Music festival strikes a chord with council

Penticton gives approval in principle to three-day music festival at Kings Park in July 2012

  • Oct. 4, 2011 10:00 a.m.

You wanna rock? Then i.Rock may be the answer in town.

The City of Penticton will drum up local support for a large outdoor concert as council agreed in principle to a proposed music festival at Kings Park in July 2012.

Chuck Loewen, recreation services general manager, told council that the city stands to gain between $24,000 to $30,000 under revenue sharing agreements with i.Rock Production from the 7,000 spectators attending each of the three days of the festival, which the city hopes to become a draw in Western Canada.

“Unlike an indoor concert, music fans will travel hundreds of miles to an outdoor summer festival,” Loewen said.

Kings Park was chosen because of its size — four soccer fields — and amenities that include two buildings that could be used for change rooms and storage, fencing around the entire area, on-site power supply and access to trailer trucks.

Given its proximity, Loewen said, the South Okanagan Events Centre could accommodate parking for recreational vehicles camping for the weekend, which could add revenue.

With an estimated 60 to 75 per cent of spectators coming from outside Penticton, he said, the weekend will serve as a boon to hotels, motels and campgrounds. A shortage of campsites is anticipated, he continued, adding that the city will negotiate with the school district and green space providers to identify additional locations that could be suitable.
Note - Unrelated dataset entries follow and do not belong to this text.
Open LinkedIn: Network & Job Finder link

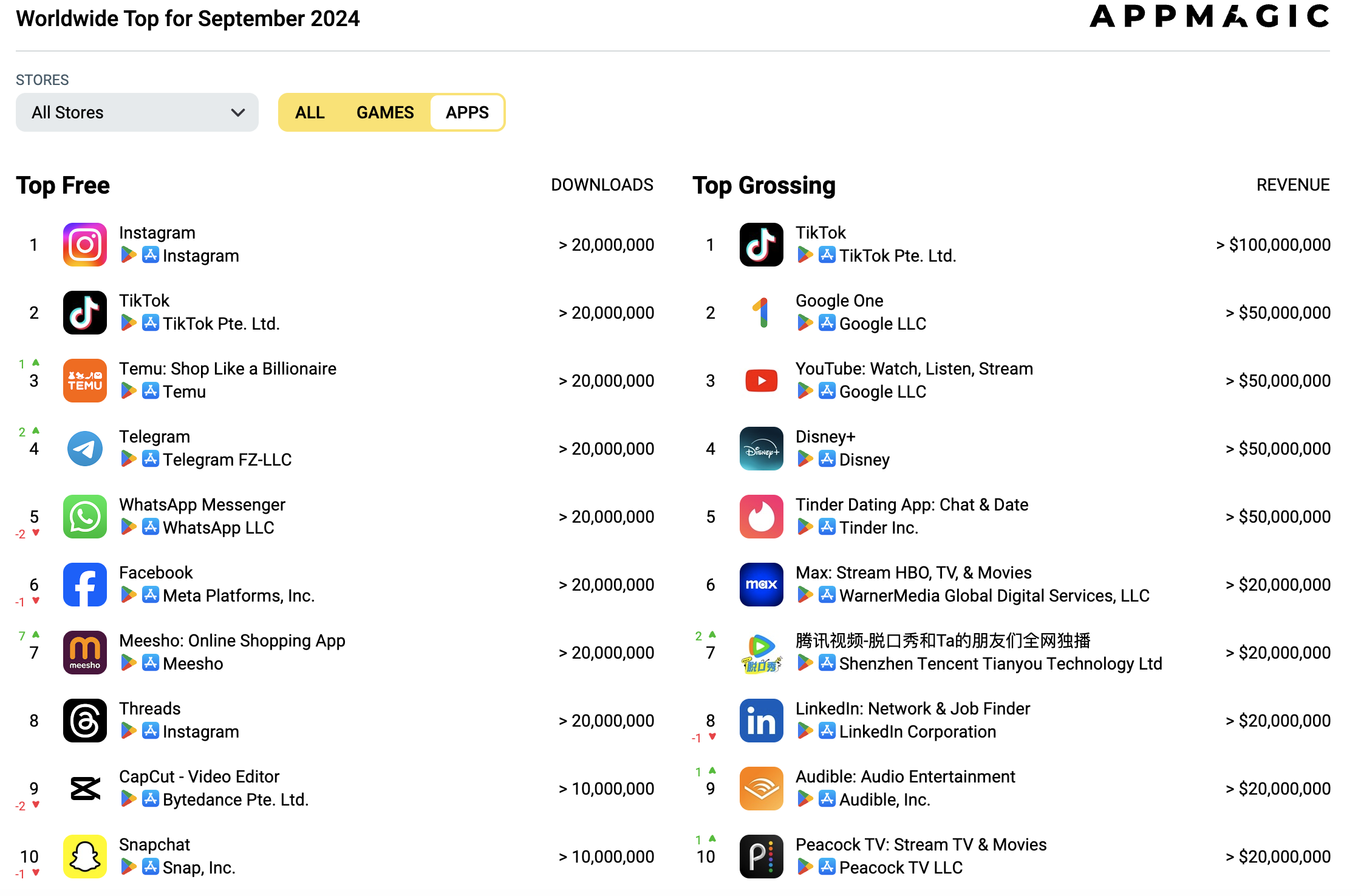913,708
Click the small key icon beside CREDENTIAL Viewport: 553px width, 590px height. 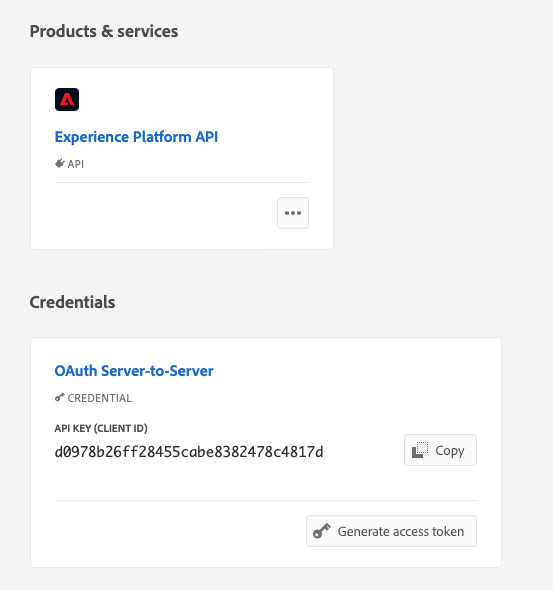(59, 397)
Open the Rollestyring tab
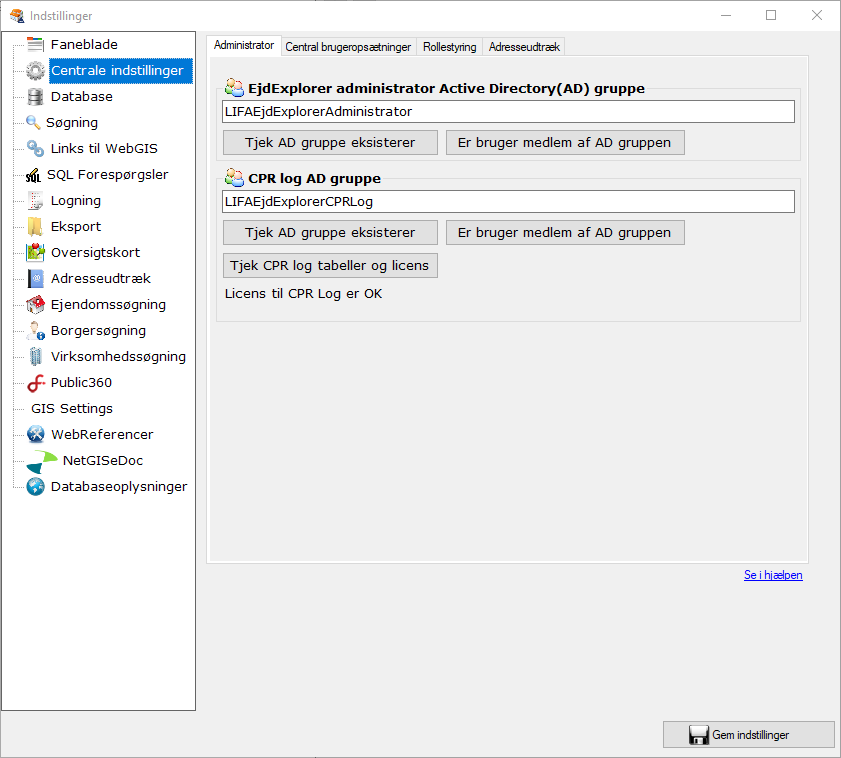841x758 pixels. [449, 47]
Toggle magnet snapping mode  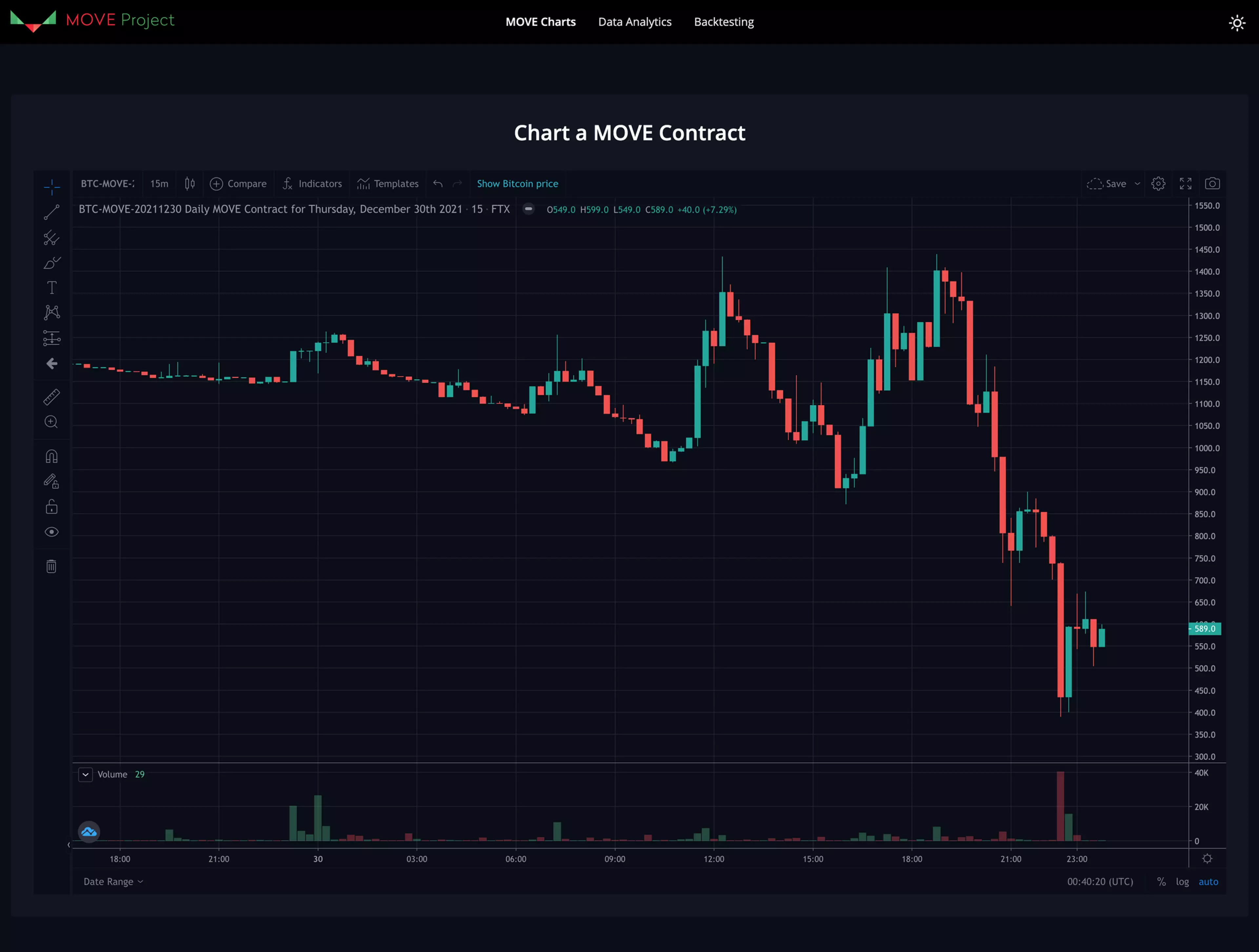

Loewen said a beer garden operated by a non-profit group would be on site, and food, beverage and merchandise would be sold to participants. Non-profit displays and fundraising would also be permitted.

To ease parking and reduce the risk of drinking and driving, a fleet of buses will be leased to operate between various accommodation sites and Kings Park.

And those pesky security concerns that waylaid Penticton’s Sound of Summer concert this year won’t arise again, he said.

“A professional, bonded security firm will be hired for the Penticton festival,” Loewen said, adding that the security plan will be submitted to RCMP, ambulance, fire department and other emergency officials for approval. “A private ambulance service will also be hired and available on site at all times during the festival.”

In July, Penticton council denied Sound of Summer organizers a permit to hold the festival in Okanagan Lake Park after hearing RCMP concerns that safety issues including gang member presence had not been addressed. The festival, headlined by Flo Rida and Lupe Fiasco, ultimately was cancelled because not enough time was afforded to change venues.

The music genre for the new Penticton festival has not yet been finalized, although folk, country, classic rock or a combination of those has been suggested.

The principals of i.Rock proved to be an easy sell for council: Don Kendall, past-president of Peachfest, joins Nakusp Music Fest producer Willi Jahnke, BPG president Chris Briere, local businessman Carl Nystrom and Penticton Lakeside Resort marketing manager Vanessa Jahnke.

Coun. John Vassilaki said he was happy to see “honourable” people from the area on board with the project. He also stressed that if another festival was planned for the area, organizers will have to press through future issues to ensure the city doesn’t get a reputation for failed events.

Coun. Judy Sentes said that while Kings Park is “an excellent venue,” neighbouring residents might have concerns about noise and community groups like SOYSA might be impacted by any damage to the soccer fields.

Loewen said a “comprehensive communications plan” will be drawn up to discuss with neighbours and SOYSA has been contacted. The organization has a tournament two weeks from the proposed July 27 to 29 dates, and provisions will be in place to mitigate deterioration to the fields as well as set up a damage deposit system.

Mayor Dan Ashton said the door had always been left open for another music festival to come to Penticton.

“It wasn’t the event, it was the lead up with the lack of planning that was a concern for council,” he said.

Loewen added the music festival will be geared to the 35- to 55-year-old crowd, with an emphasis on family friendly fun of roving entertainers, child’s playground and free admission for youngsters. Tickets will range in price from $199 to $254 for the three days.

The approval in principle was passed unanimously by council.